**TEXT PROVIDED:**
— START —

I just can't stop listening to Shakey Graves really good stuff, and I can't wait to see him live next weekend. For those who are not in the know, here is a 9 minute video of Shakey explaining how he got his name, how he started to gain popularity and a performance of "Late July" by a storm ditch in Austin, TX playing a little Art &amp; Lutherie acoustic through a teeny Danelectro Honeytone. This kid is cool.

http://youtu.be/eUkSTnUK_T0


----------



## Robert1950 (Jan 21, 2006)

From 1966. East-West. Paul Butterfield Blues Band


----------



## puckhead (Sep 8, 2008)

new tune from The Walking Papers 
short and sweet. http://consequenceofsound.net/2013/...song-from-seattle-super-group-walking-papers/


----------



## Roryfan (Apr 19, 2010)

Bought a bunch of CDs at the Mont Tremblant blues festival, but today "Up 2 Zero" from Anthony Gomes kept me company on the road. Fave tracks are Fly Away & Darkest Before The Dawn, absolutely love his tone on the latter (pls do not judge the album by the cock rocker taking a shit cover). 

[video=youtube_share;CB9cO4HQhsw]http://youtu.be/CB9cO4HQhsw[/video]


----------



## Roryfan (Apr 19, 2010)

— END —

**EXERCISE REQUIREMENTS:**
a - In the music forum thread above, which album kept Roryfan company on the road?
b - Carry the music forum thread above forward from its last line.

**PROVIDED MATERIAL:**
— START —

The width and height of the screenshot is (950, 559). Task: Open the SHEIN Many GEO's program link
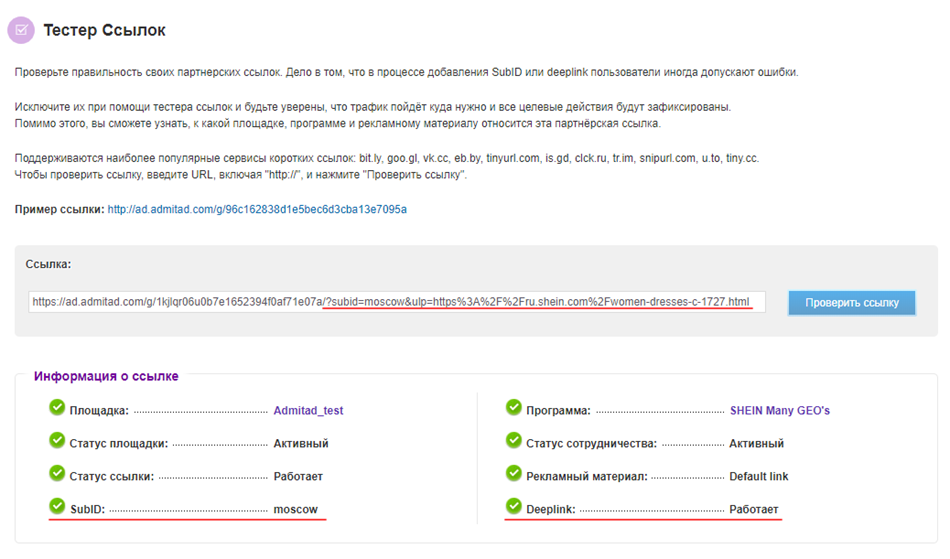779,411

— END —

**ANSWERS BELOW:**
a - "Up 2 Zero" by Anthony Gomes.

b -
Robert1950 said:


> From 1966. East-West. Paul Butterfield Blues Band


Bloomfield = :-D


----------



## Roryfan (Apr 19, 2010)

It's been bugging me all day, but I think I figured it out: Gomes' phrasing on Darkest Before The Dawn are rather Schenkerish, that's why me likey so muchy. The album also has a French version of the song (he apparently wrote it for his mother, who hailed from Quebec City). 

[video=youtube_share;az6SKfnf3QA]http://youtu.be/az6SKfnf3QA[/video]


----------



## Jamrod (Dec 6, 2008)

Yesterday: The Flamin' Groovies "Flamingo" and "Teenage Head" plus a couple of records by The Remains
This morning: Link Wray and the Wraymen 1958 - 1961 recordings for the Epic label (I NEVER get tired of listening to Link!)
Tonight: ...decisions, decisions... maybe some classic George Jones.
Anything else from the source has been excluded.